The initial syntax looks like this and needs to be surrounded by an invocation of the iterator_item macro:

fn* foo() yields i32 {
    for n in 0i32..10 {
        yield n;
    }
}

Because it is a macro, it does not work as well as a native language feature would, and has worse error messages, but some effort has been made to make them usable.

Design decisions of propane

Because the semantics are heavily leaning on Propane, the following considerations also apply to this crate.

Propane is designed to allow users to write generators for the purpose of implementing iterators. For that reason, its generators are restricted in some important ways. These are the intentional design restrictions of propane (that is, these are not limitations because of bugs, they are not intended to be lifted):

  1. A propane generator becomes a function that returns an impl Iterator; the iterator interface is the only interface users can use with the generator's return type.
  2. A propane generator can only return (), it cannot yield one type and then return another interesting type. The ? operator yields the error and then, on the next resumption, returns.
  3. A propane generator implements Unpin, and cannot be self-referential (unlike async functions).
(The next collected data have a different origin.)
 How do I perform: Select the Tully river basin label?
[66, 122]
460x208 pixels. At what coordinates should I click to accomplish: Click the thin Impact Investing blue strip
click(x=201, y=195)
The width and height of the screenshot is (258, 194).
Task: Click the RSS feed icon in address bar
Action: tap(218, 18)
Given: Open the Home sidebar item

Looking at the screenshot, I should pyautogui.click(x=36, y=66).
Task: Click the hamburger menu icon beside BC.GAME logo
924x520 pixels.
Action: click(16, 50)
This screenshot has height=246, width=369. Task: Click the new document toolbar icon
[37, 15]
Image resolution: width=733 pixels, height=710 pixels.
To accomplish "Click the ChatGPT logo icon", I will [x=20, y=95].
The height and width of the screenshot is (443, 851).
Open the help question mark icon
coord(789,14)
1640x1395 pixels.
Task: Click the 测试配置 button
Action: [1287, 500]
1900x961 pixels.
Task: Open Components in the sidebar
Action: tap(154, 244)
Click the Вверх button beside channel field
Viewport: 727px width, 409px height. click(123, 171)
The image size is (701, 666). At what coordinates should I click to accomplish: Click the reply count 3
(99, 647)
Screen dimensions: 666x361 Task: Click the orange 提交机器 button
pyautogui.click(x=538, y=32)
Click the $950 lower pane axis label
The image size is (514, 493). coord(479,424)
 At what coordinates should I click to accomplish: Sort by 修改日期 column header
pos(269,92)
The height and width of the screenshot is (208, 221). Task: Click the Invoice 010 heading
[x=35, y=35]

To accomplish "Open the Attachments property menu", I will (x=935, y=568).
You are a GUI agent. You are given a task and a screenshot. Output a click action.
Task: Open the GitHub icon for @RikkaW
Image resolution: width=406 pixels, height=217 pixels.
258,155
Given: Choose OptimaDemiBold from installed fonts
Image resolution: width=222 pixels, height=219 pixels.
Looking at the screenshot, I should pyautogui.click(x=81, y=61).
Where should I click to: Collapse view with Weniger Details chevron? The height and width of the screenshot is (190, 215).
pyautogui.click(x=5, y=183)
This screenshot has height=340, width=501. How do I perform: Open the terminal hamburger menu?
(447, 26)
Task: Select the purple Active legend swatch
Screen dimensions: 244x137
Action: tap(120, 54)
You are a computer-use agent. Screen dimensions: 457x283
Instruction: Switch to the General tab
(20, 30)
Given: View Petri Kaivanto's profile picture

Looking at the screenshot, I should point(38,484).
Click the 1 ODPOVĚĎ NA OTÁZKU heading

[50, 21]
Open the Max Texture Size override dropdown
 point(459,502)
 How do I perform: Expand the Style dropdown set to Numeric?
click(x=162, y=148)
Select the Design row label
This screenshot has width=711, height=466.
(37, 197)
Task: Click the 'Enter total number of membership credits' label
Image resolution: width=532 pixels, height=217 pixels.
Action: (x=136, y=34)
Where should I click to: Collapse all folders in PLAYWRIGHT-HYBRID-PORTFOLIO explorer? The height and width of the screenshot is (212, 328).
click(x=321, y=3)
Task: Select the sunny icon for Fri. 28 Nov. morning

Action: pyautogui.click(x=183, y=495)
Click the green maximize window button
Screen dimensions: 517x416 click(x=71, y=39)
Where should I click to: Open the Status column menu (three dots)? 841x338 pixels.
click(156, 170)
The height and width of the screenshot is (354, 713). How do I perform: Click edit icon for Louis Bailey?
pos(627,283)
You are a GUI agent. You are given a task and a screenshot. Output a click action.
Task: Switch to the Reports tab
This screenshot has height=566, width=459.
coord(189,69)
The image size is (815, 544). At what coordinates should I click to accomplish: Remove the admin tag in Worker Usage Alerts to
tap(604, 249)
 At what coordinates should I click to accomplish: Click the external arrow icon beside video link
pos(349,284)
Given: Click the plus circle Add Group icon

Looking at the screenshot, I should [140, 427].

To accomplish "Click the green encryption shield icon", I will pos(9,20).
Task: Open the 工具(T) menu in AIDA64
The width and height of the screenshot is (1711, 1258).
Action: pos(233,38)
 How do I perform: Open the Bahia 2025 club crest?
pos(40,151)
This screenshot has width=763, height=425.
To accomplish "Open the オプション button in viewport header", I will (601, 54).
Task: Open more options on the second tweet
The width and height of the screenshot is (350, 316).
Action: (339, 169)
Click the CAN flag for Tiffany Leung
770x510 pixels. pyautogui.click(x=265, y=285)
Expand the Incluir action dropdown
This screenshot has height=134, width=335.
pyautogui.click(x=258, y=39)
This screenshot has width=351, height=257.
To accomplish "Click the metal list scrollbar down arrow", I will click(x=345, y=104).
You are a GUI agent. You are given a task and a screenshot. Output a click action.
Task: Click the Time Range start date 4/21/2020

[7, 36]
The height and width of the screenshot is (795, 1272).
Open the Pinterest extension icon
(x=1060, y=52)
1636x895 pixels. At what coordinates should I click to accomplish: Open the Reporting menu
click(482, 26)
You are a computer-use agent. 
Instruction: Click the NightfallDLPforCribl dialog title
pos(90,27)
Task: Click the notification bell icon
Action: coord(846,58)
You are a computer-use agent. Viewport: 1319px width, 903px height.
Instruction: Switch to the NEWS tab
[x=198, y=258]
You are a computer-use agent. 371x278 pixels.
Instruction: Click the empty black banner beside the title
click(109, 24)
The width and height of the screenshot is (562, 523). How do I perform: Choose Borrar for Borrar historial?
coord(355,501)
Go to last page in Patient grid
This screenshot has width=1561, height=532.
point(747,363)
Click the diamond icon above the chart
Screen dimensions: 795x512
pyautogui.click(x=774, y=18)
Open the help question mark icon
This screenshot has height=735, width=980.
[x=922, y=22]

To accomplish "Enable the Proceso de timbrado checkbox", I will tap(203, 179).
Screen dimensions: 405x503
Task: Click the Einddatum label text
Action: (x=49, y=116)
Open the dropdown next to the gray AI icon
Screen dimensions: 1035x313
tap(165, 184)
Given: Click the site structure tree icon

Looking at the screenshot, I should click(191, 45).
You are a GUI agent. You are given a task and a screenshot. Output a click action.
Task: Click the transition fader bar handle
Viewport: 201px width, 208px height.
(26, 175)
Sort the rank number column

Notes on the Unpin requirement

Because of the signature of Iterator::next, it is always safe to move iterators between calls to next. This makes unboxed, self-referential iterators unsound. We did not have Pin when we designed the Iterator API.

However, in general, users can push unowned data outside of the iterator in a way they can't with futures. Futures, usually, ultimately have to be 'static, so they can spawned, but iterators usually are consumed in a way that does not require them to own all of their data.

Therefore, it is potentially the case that generators restricted to not contain self-references are sufficient for this use case. Propane intends to explore that possibility.

Comments
  • Implement RFC 2996 syntax

    Implement RFC 2996 syntax

    Opening a PR to help test things out, as another example syntax.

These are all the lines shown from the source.